DOVER, Del. - Jeff Gordon was singing in the rain at Pocono Raceway last June when a downpour ended the race after 106 of 200 laps, sending his first-place No. 24 Chevrolet to Victory Lane.
The four-time Cup champion sang a different tune at Dover this weekend, wondering aloud if the 2.5-mile track in Long Pond, Pa., is worthy of hosting two races per season on NASCAR's top circuit.
Although he vowed his affection for Pocono Raceway's owners, Joe and Rose Mattioli, Gordon said the "racetrack is outdated [and] needs a ton of upgrades. . . . I'm shocked that they've had two races as long as they have, and I'll be surprised if that stays that way for the future."

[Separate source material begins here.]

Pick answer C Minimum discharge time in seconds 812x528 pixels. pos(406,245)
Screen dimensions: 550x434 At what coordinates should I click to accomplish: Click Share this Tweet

The Pocono 500 is next Sunday.
Despite the Mattiolis' repeated denials that their track is for sale, Gordon's remarks fueled the rumor mill in the wake of Kentucky Speedway's sale to Speedway Motorsports Inc.
SMI chief Bruton Smith has expressed interest in bringing a Sprint Cup Series event to Kentucky, but to do so he would have to acquire another track and then move the race date to his new facility.
Gordon was cheered by employees at DuPont's headquarters in Wilmington on Thursday, when company officials announced a two-year extension to remain the primary sponsor of his Hendrick Motorsports car.
His reception does not figure to be nearly as warm at Pocono. According to NASCAR spokesman Brad Klein, Pennsylvania is considered a hotbed for racing and Philadelphia is the No. 4 market for Sprint Cup telecasts.
Delayed at the start for more than three hours by thunderstorms, yesterday's Heluva Good! 200 went green at 6:13 p.m. and sent the 43-car Nationwide Series field into a race against fading daylight.
But given the way that Denny Hamlin has raced over his last three visits to Dover International Speedway, he may have been able to navigate the concrete one-mile oval in the dark.
Hamlin led for 131 of the 200 laps to breeze to the checkered flag in the No. 18 Joe Gibbs Racing Toyota.
Joey Logano, who turned 18 a week ago - reaching the minimum age to compete in any of NASCAR's top three series - came home sixth in the No. 20 JGR Camry. It was his Nationwide Series debut.
"The team did a great job, but a sixth-place finish ain't much in my book," Logano said.
The biggest disappointment, though, was felt by Kyle Busch.
After putting all but 18 cars at least one lap down midway through the race, Busch's No. 32 Toyota suffered heavy damage in a pit-road fender-bender with Brad Keselowski.